Controversial ‘light’ treatment for ME patients DOES work

A controversial treatment for children with debilitating chronic fatigue can actually help in some cases, a study shows.

The Lightning Process – a course which claims to retrain the brain to improve physical health – could improve symptoms of chronic fatigue syndrome (CFS) or myalgic encephalitis (ME) in older children when combined with specialist medical care, research found.

Around 250,000 people in the UK have CFS or ME, which causes disabling fatigue and symptoms like headaches, muscle and joint pain and problems concentrating.

The condition, which could be triggered by a viral infection, affects children as young as five and is thought to affect up to one in 50 of secondary school-age.

There is no cure and current treatments include cognitive behavioural therapy (CBT), graded exercise therapy and medications such as antidepressants.

The Lightning Process has been praised by celebrities such as Martine McCutcheon and England rugby union player Austin Healey, who said it helped them overcome illness.

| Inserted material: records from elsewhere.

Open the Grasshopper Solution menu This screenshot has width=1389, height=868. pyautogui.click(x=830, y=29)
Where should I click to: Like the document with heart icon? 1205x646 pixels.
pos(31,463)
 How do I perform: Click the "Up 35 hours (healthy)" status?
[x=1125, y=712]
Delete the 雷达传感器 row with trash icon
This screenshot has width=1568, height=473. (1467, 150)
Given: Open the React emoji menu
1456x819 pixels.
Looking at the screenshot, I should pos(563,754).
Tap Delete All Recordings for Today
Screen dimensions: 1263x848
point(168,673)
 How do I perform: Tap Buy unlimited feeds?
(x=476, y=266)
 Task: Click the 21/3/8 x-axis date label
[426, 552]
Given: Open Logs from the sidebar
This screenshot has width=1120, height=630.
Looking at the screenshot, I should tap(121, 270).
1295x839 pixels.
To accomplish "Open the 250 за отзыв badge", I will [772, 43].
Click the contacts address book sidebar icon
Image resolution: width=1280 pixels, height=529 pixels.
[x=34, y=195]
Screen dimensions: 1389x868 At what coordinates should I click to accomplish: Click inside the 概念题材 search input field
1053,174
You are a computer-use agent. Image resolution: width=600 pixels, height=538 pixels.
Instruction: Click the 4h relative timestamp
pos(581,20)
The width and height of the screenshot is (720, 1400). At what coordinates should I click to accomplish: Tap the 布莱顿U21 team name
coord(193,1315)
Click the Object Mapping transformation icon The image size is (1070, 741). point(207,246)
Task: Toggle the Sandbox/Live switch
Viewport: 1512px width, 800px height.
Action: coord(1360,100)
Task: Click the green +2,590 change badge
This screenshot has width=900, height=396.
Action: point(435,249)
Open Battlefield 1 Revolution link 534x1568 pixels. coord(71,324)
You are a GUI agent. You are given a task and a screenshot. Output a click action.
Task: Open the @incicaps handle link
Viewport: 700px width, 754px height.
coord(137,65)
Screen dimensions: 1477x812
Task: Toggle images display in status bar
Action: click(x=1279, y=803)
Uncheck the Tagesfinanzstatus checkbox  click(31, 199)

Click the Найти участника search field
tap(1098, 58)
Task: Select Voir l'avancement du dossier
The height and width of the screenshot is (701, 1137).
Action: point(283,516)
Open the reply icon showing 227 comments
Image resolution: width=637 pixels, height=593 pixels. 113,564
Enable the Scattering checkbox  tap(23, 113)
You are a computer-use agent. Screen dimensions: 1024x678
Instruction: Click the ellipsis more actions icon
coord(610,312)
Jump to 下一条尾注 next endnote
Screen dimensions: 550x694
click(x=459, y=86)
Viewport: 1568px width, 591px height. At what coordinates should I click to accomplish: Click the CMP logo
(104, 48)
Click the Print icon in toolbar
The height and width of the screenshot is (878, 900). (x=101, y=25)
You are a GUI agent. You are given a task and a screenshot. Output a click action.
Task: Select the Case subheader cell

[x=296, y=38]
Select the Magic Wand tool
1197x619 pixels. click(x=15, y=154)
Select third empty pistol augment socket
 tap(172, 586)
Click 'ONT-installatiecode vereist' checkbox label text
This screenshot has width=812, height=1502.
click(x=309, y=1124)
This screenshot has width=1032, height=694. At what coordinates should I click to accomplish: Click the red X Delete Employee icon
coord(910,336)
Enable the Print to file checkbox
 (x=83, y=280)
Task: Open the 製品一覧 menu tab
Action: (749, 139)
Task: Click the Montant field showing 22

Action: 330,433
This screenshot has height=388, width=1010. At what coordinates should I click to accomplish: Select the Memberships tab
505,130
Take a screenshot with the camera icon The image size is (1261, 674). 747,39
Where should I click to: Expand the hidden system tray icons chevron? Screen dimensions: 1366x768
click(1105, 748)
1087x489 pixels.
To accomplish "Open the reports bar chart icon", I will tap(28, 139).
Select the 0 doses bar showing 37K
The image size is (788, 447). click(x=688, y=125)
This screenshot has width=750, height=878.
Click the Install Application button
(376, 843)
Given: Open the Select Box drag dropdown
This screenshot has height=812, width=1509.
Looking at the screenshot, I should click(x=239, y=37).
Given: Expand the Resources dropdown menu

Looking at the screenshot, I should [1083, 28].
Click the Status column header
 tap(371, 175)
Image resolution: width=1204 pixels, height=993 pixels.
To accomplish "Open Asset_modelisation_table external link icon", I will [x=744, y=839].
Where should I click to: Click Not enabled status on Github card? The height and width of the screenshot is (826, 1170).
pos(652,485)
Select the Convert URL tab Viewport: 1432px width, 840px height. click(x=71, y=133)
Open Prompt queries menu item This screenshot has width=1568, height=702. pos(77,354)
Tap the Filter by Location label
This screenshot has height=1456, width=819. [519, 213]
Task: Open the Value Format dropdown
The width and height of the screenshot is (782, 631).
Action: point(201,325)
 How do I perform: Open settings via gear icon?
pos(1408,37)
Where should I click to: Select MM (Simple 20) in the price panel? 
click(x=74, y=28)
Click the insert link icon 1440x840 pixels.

But some experts and campaigners have condemned the £620 course – which is not available on the NHS – as pseudoscience’ and ‘quack medicine’.

Former England rugby player Austin Healey said it helped him overcome illness

The Lightning Process has been praised by Martine McCutcheon (left) and former England rugby union player Austin Healey (right), who said it helped them overcome illness

The three-day training programme is taught by non-medical practitioners – many of them former course attendees – and includes concepts from osteopathy, life coaching and neurolinguistic programming (links between brain processes, language and behavioural patterns).

Why was the study carried out? 

Lead researcher Professor Esther Crawley said she made the decision to carry out a scientific trial into the therapy because she had some patients who claimed it worked and those who claimed it made them worse.

The trial, carried out by her team at Bristol University, attracted controversy because critics claimed it was unethical to test the treatment on children.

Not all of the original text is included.